There is no doubt that support should be made available, but I would urge the (likely) Labour government to heed the United Nations Committee on the Rights of the Child, Concluding Observations on the periodic reports of the UK in 2023;
[the Committee] 20 ‘Urges the State(a) to implement targeted policies and programmes to … eliminate discrimination against children in disadvantaged situations, including … children of incarcerated parents.’
In section 20(c) it proposes ‘media campaigns to change social norms and behaviours that contribute to discrimination.’
In section 20(d) it states that the UK should ‘take legislative and other measures to ensure the protection of all children below 18 years of age to … address discriminatory stereotypes against children and promote a positive image of children as rights holders.’
With a nod to the football tournament that is running concurrently with the election campaigning, I’d suggest the Labour party are scoring an own goal here. Their two sentences on children with imprisoned parents embed discriminatory stereotypes and contribute to discrimination.
I echo the words of Associate Professor Catherine Flynn of Monash University, Australia, who authored one of the reviews:
‘the author is not denying that the children of imprisoned parents may be at higher risk of offending or imprisonment… It is simply that the extent of this risk is ill established, and understanding the particular circumstances of these children is not served by conjecture and poor science; nor are their futures well served by being labelled as criminals-in-waiting. This discussion should also serve as a cautionary tale about reliance on statistical rumours, which when ‘out there’ become truths. The research does, however, point to the circumstances in which children find themselves. To understand and intervene more judiciously, we would do better to focus our concern on the immediate and well documented problems experienced by these children, rather on their potential for causing problems in the future.’
Of course there should be more provision to support children who experience the imprisonment of a parent. But it’s time to move beyond a one dimensional approach focused on future criminality.
As they keep telling us, it’s time for change.
Further Reading:
Besemer, S., Farrington, D.P. and Bijleveld, C.C. (2013) Official bias in intergenerational transmission of criminal behaviour. British Journal of Criminology, 53(3), pp.438-455.

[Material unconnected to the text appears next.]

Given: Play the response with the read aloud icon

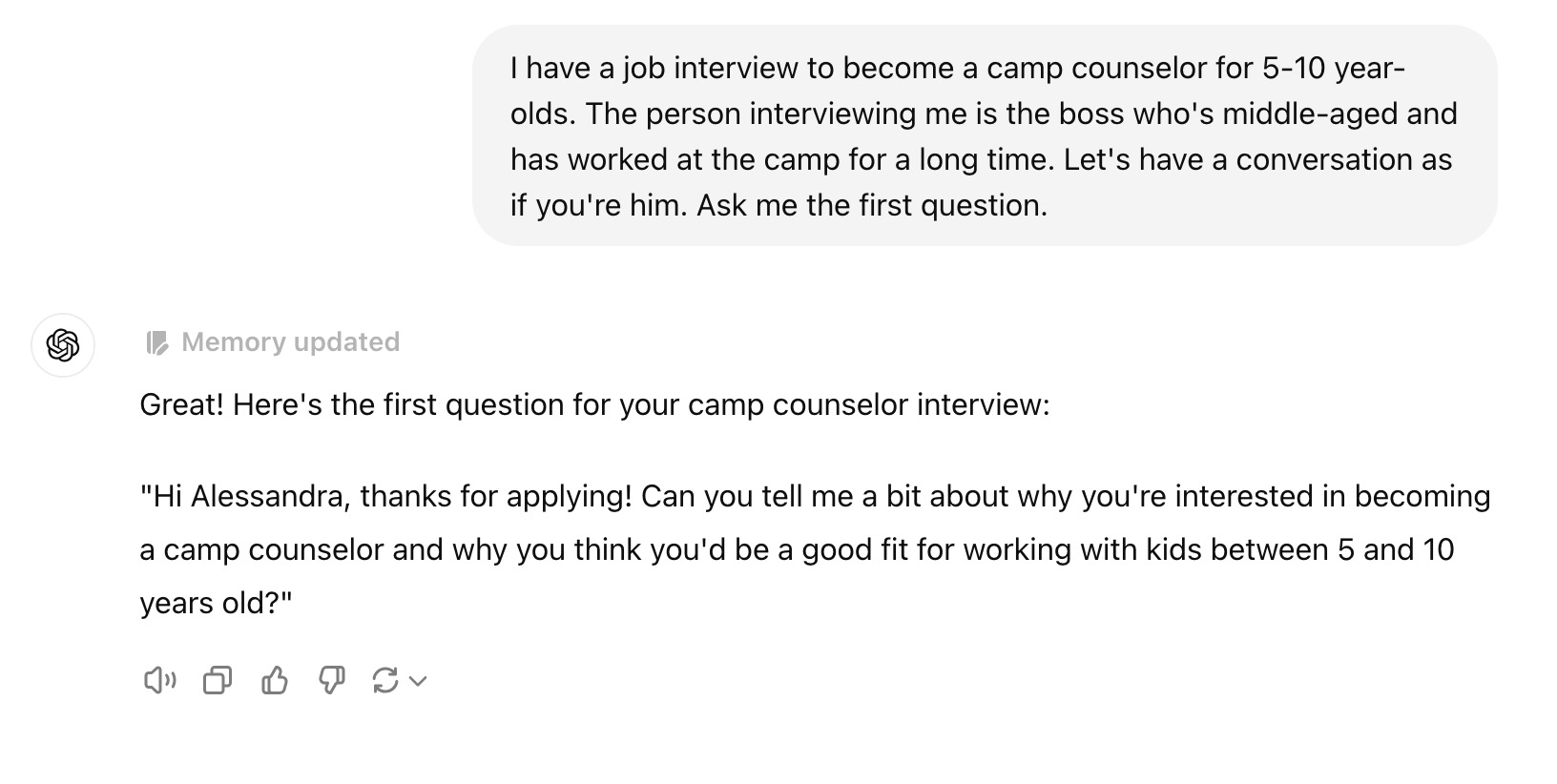Looking at the screenshot, I should coord(159,680).
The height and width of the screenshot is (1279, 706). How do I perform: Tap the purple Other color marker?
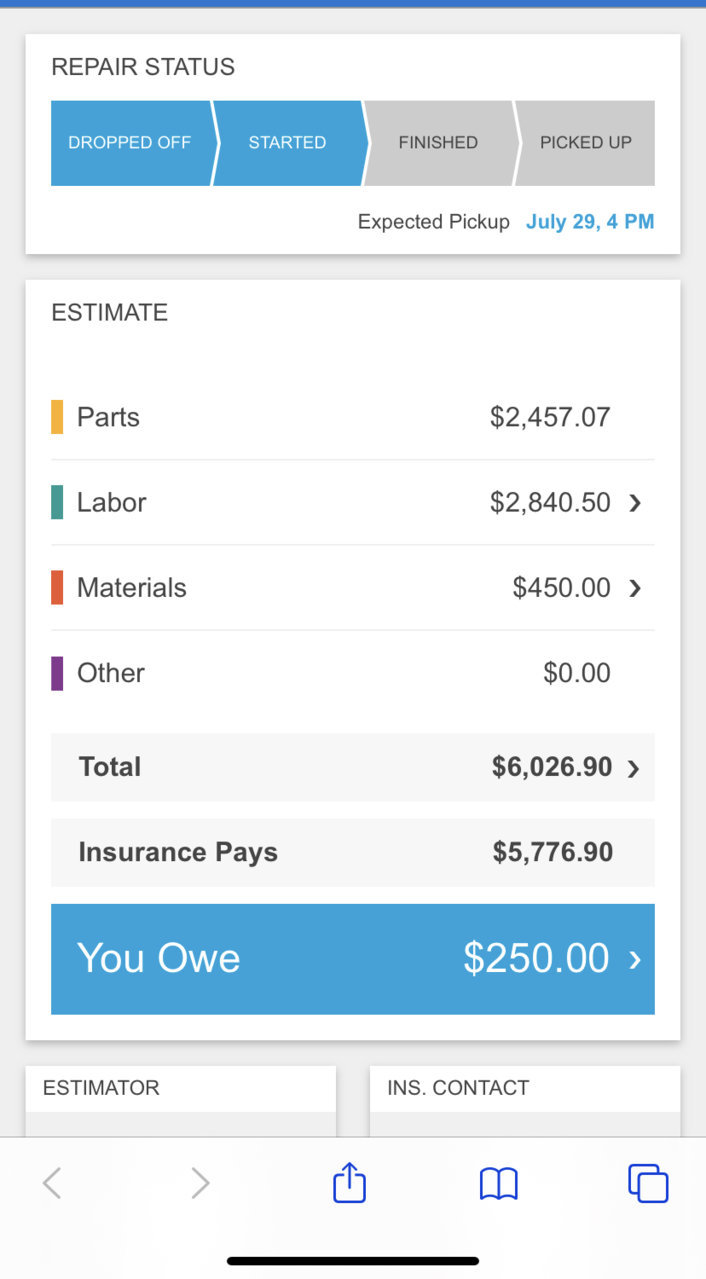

Besemer,S., Ahmad, S.I., Hinshaw,S.P., Farrington, D.P, (2017) A systematic review and meta-analysis of the intergenerational transmission of criminal behavior, Aggression and Violent Behavior, Volume 37, Pages 161-178
Conway, J.M., Jones, E.T. (2015). ‘Seven out of Ten? Not even close : A review of research on the likelihood of children with incarcerated parents becoming justice-involved’ Central Connecticut State University .
Flynn, C. (2013) Understanding the risk of offending for the children of imprisoned parents: A review of the evidence, Children and Youth Services Review, vol 35(2) pp 213-217
Flynn, C., Van Dyke, N., & Gelb, K. (2017). Intergenerational offending: The case for exploring resistance. Probation Journal, 64(2), 146-154. https://doi.org/10.1177/0264550517701200
Jahanshahi, B., McVie, S., & Murray, K. (2023). Like mother, like child? Sex differences in the maternal transmission of offending among a Scottish cohort of pre-adolescent children. Criminology & Criminal Justice, 23(3), 330-347. https://doi.org/10.1177/17488958211056177
Murray, J., Farrington, D.P. (2008) The effects of parental imprisonment on children. In M.Tonry (Ed.) Crime and Justice: A review of research (vol.37, pp.133-206). Chicago, Il: University of Chicago Press
* 65% is not in the manifesto, but was mentioned in parliament on Tuesday 21st May 2024.